Saved data entries -
________________________________________

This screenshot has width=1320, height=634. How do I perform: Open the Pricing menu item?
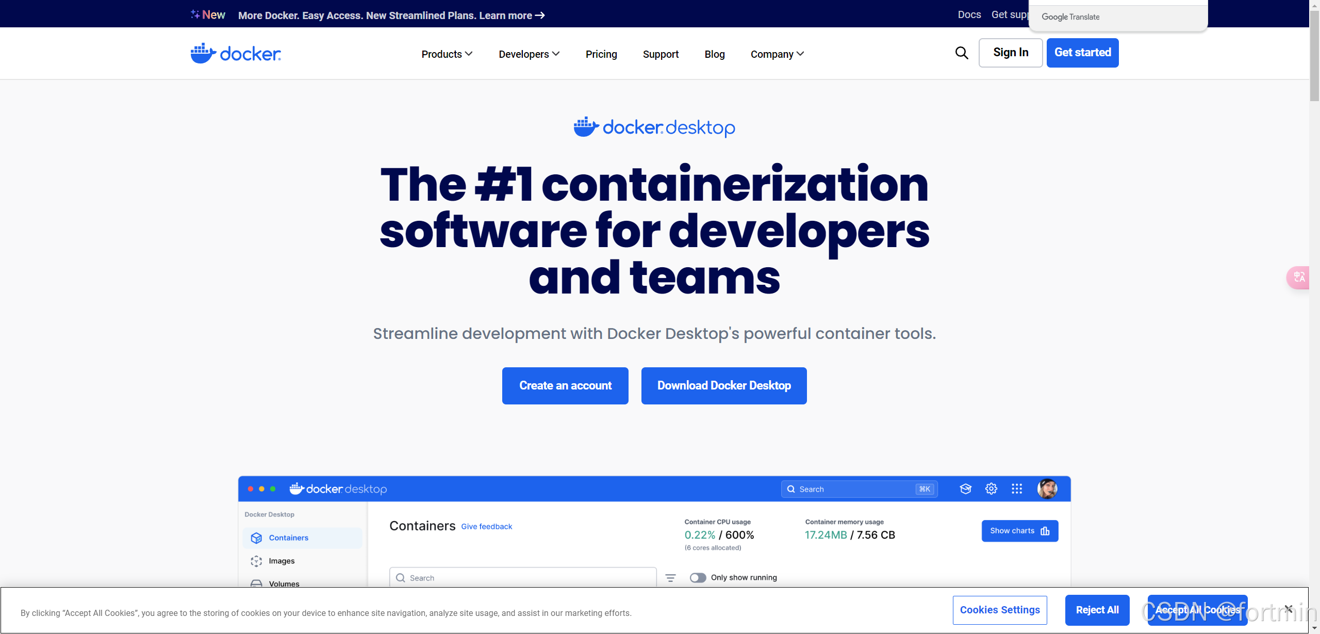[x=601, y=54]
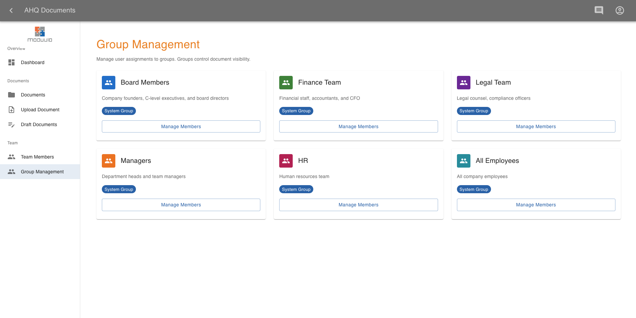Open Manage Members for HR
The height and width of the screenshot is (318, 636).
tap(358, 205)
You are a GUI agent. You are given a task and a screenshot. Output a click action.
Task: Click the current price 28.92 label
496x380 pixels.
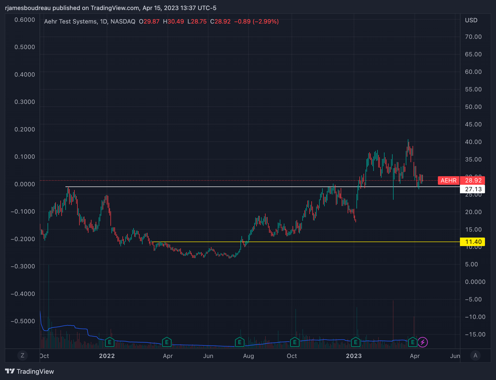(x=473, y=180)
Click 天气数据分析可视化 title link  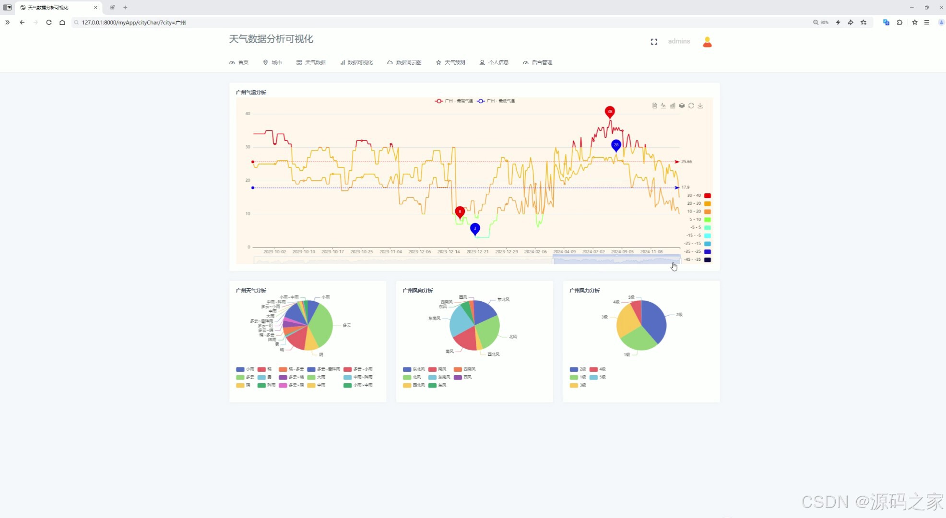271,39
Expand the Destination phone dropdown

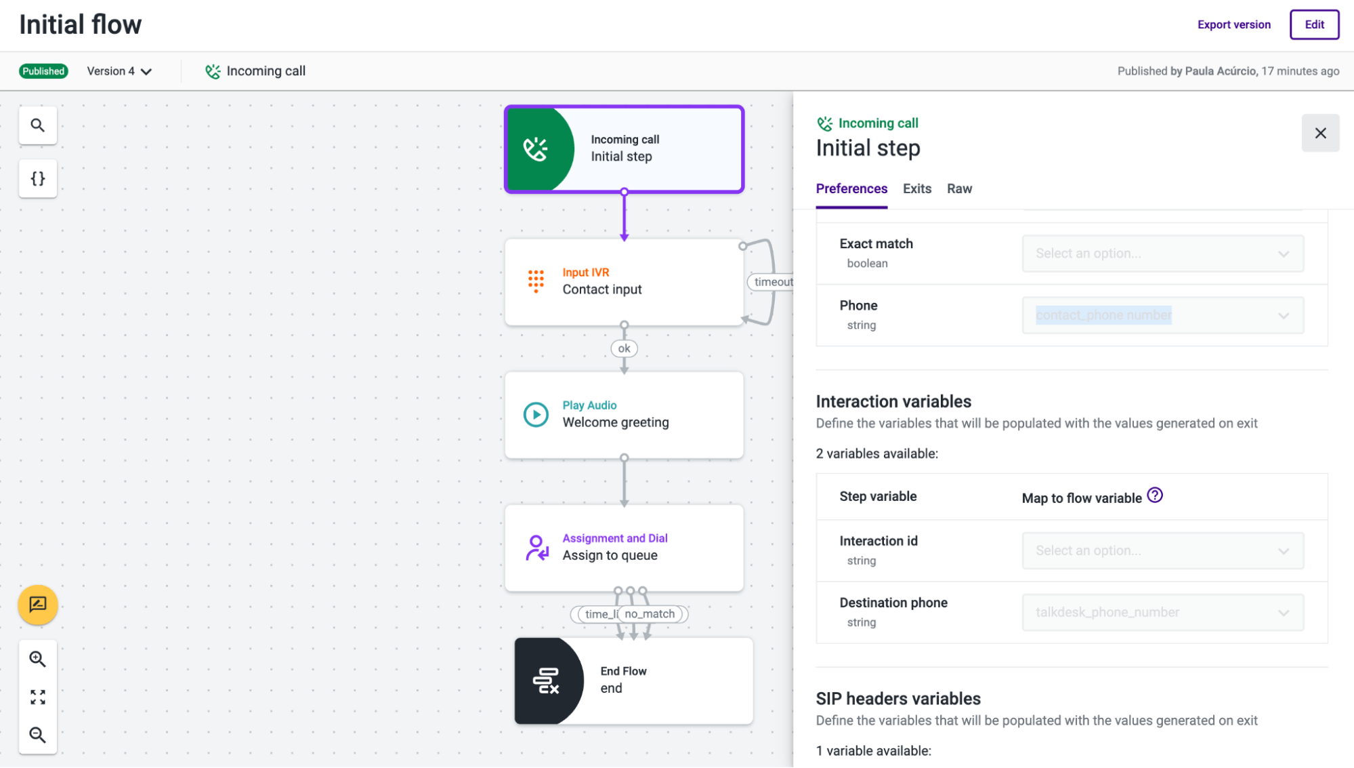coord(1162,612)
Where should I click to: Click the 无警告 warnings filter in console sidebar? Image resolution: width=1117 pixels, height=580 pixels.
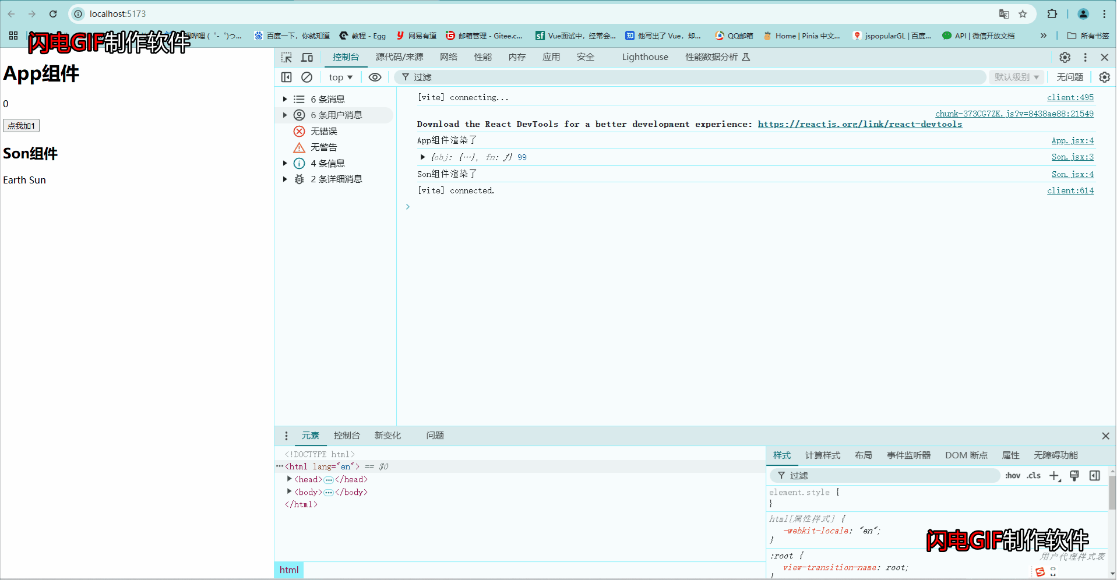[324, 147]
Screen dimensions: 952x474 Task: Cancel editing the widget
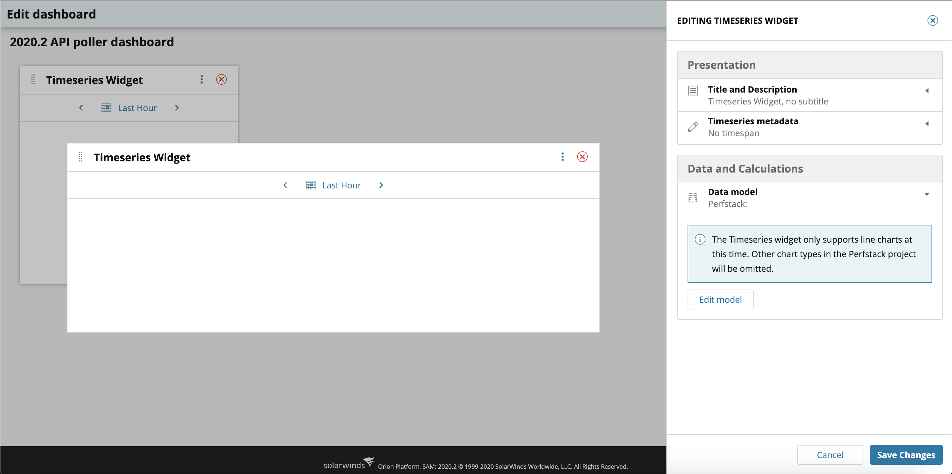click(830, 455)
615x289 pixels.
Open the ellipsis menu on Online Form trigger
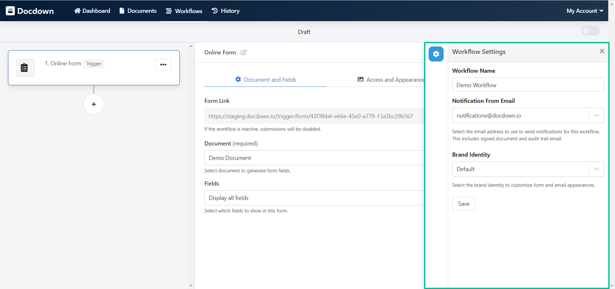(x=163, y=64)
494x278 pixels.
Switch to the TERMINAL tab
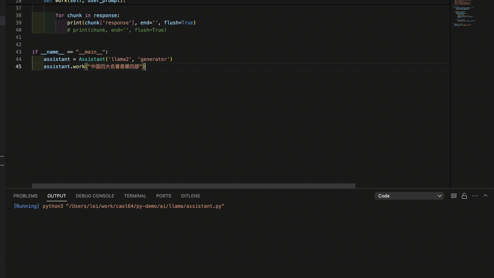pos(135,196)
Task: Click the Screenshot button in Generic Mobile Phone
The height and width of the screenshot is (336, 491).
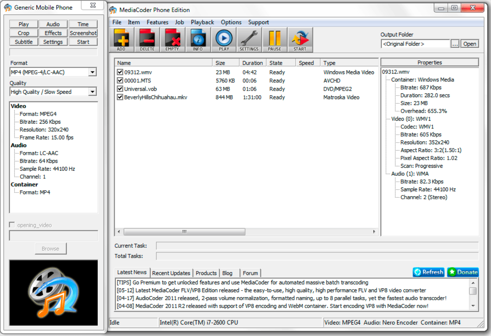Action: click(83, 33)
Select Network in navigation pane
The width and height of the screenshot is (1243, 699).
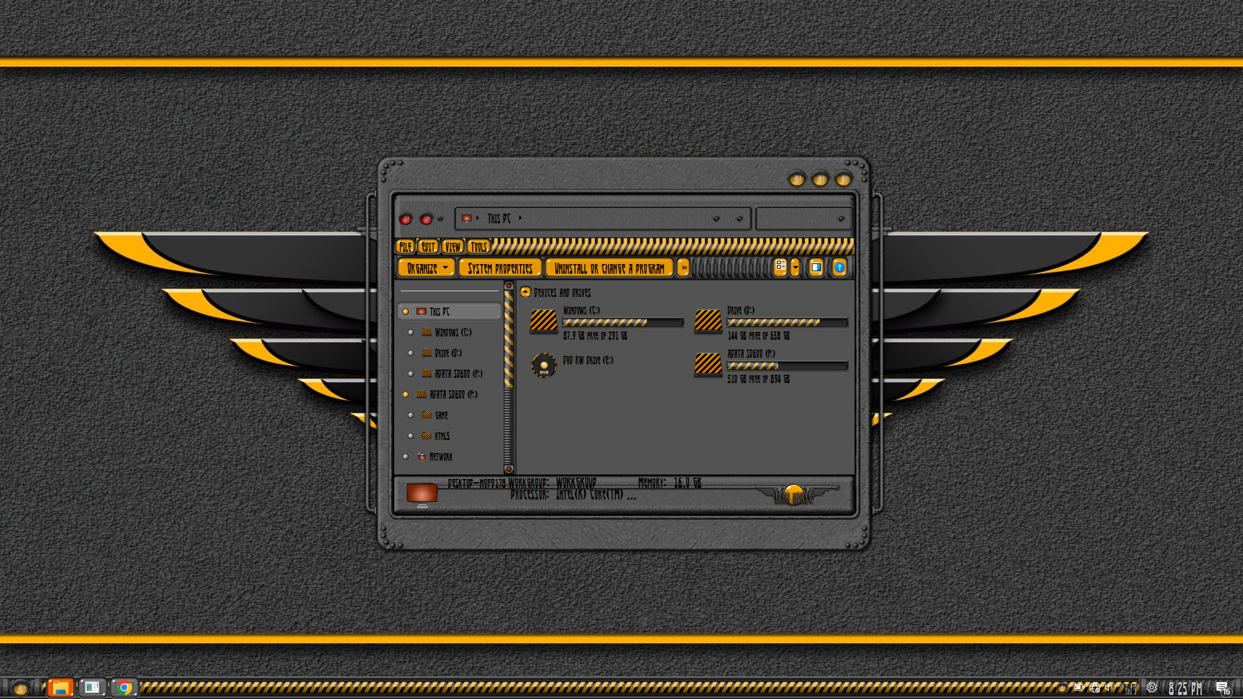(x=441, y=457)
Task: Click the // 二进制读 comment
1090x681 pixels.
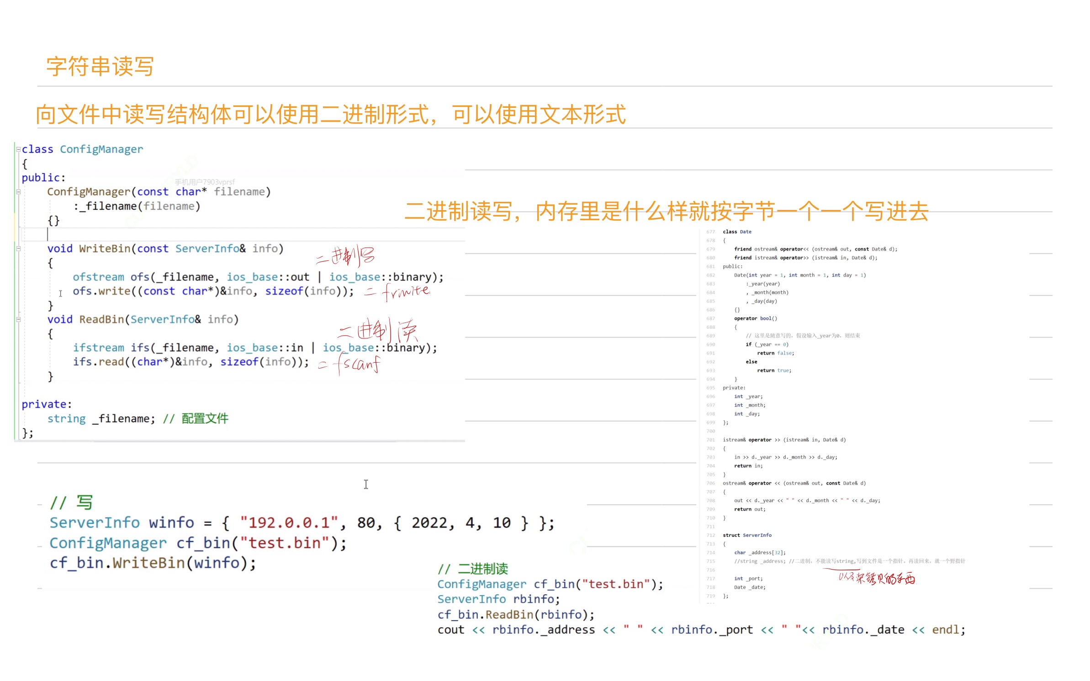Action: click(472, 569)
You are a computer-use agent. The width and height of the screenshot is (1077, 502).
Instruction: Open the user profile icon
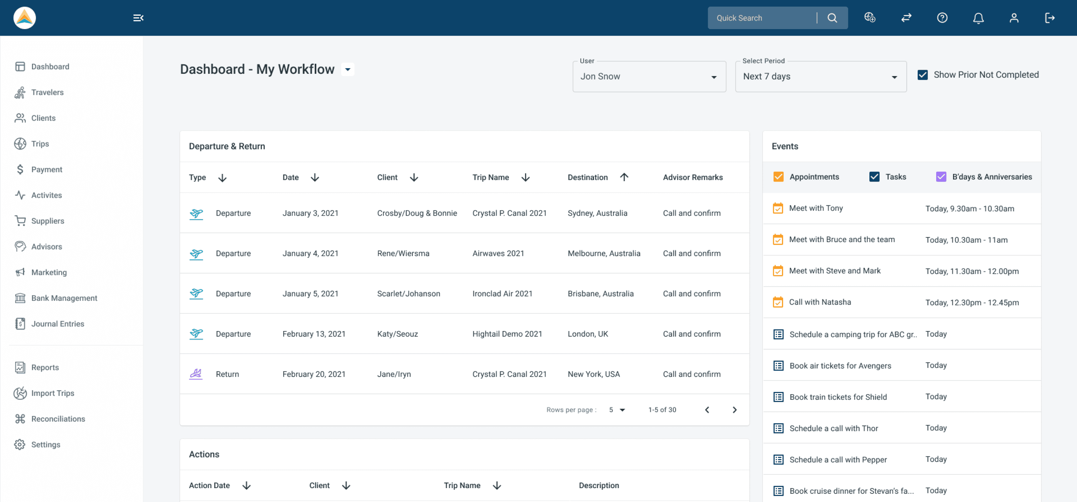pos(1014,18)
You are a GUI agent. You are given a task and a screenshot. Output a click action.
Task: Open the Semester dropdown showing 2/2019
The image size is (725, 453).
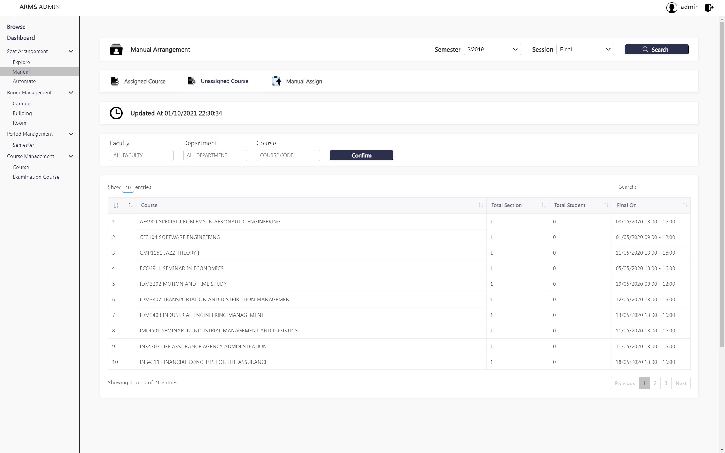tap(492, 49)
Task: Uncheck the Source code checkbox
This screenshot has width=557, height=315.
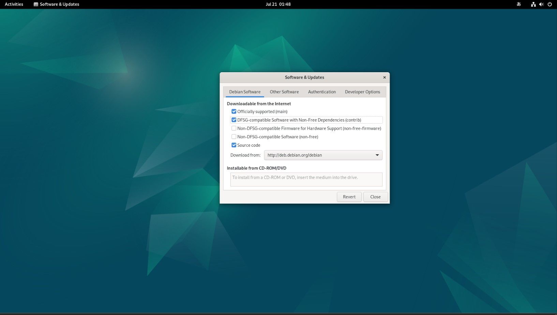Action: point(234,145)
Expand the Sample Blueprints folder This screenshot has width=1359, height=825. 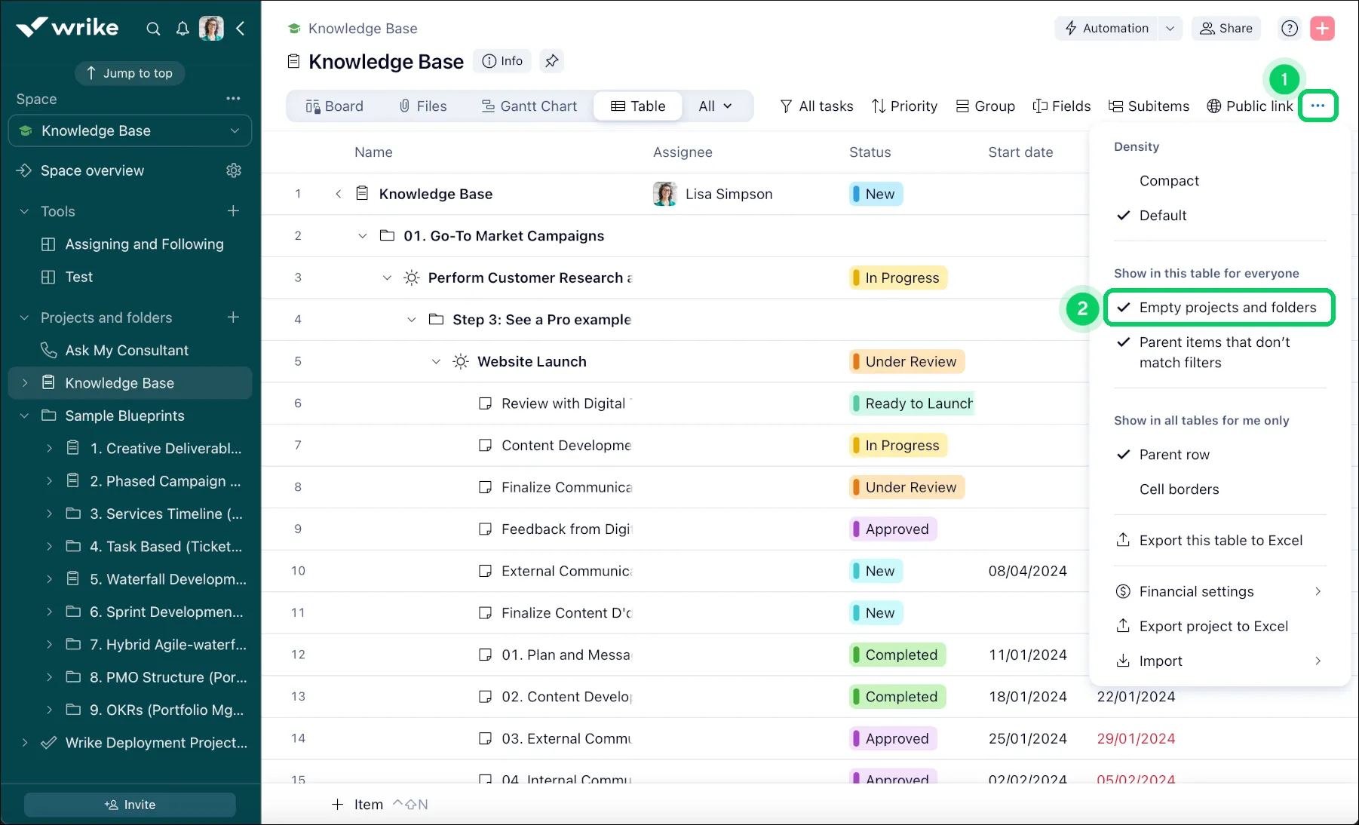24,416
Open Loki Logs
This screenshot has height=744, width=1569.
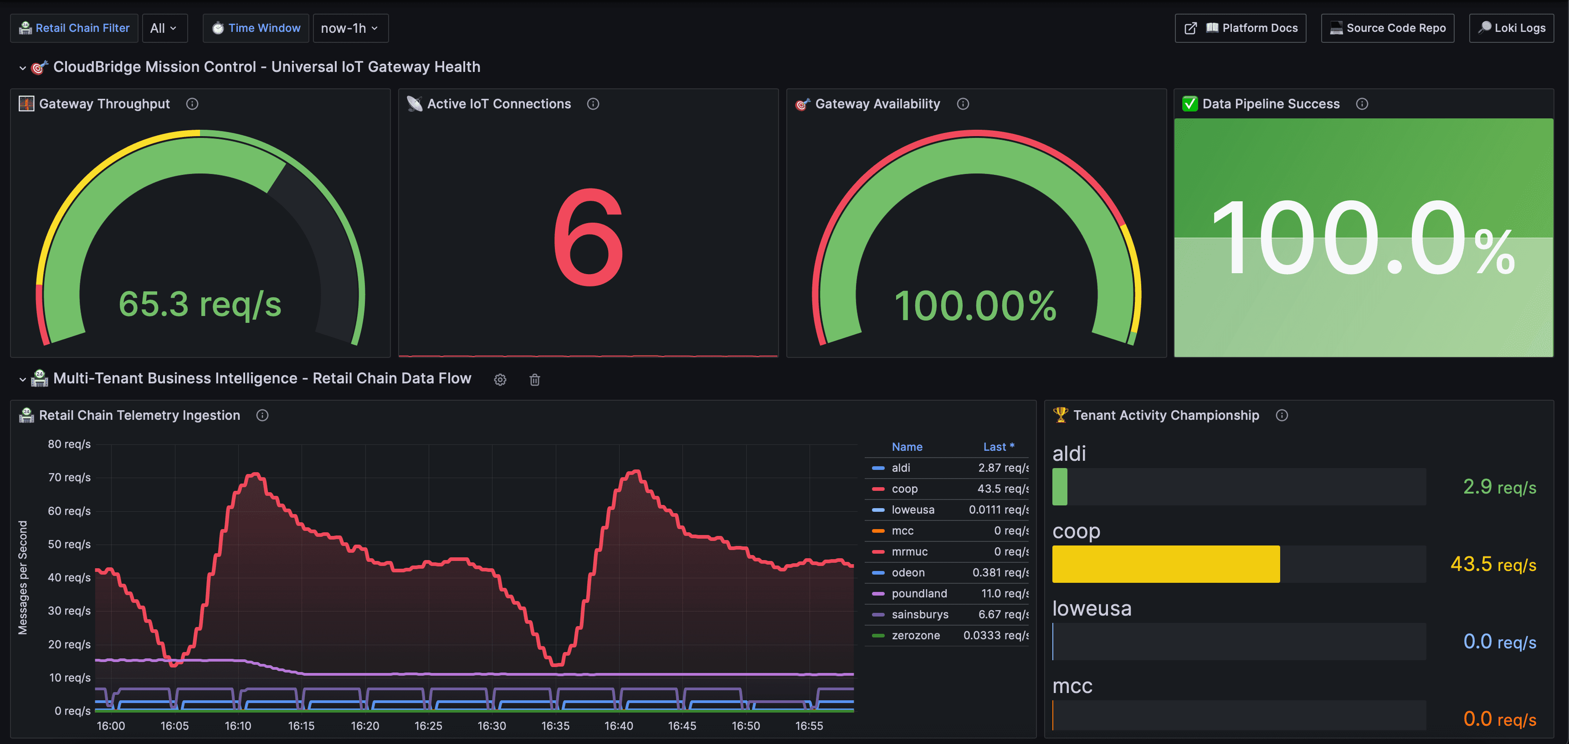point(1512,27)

________________________________________

What needs to be done -
All pictures are to be skipped. Output, word for word, the lines in the data above starting at the line containing "615x289 pixels." and ending at the line containing "Select Network in navigation pane".

Problem solution -
615x289 pixels.
Open the ellipsis menu on Online Form trigger
(x=163, y=64)
494x278 pixels.
Switch to the TERMINAL tab
pos(135,196)
Task: Click the Screenshot button in Generic Mobile Phone
The height and width of the screenshot is (336, 491).
Action: click(83, 33)
Select Network in navigation pane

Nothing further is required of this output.